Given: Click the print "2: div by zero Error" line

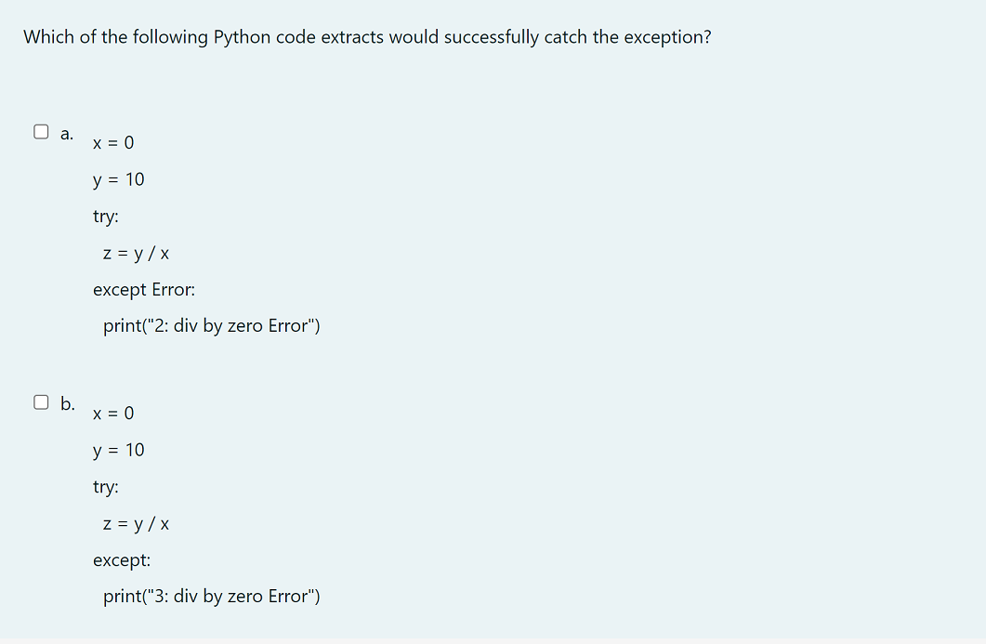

++++++++

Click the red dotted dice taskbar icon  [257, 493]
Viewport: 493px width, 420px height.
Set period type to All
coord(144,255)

++++++++

__Work request__.
Go through the entries above and report each line with the string "Click" in it.

__Task response__.
Given: Click the print "2: div by zero Error" line
Click the red dotted dice taskbar icon  [257, 493]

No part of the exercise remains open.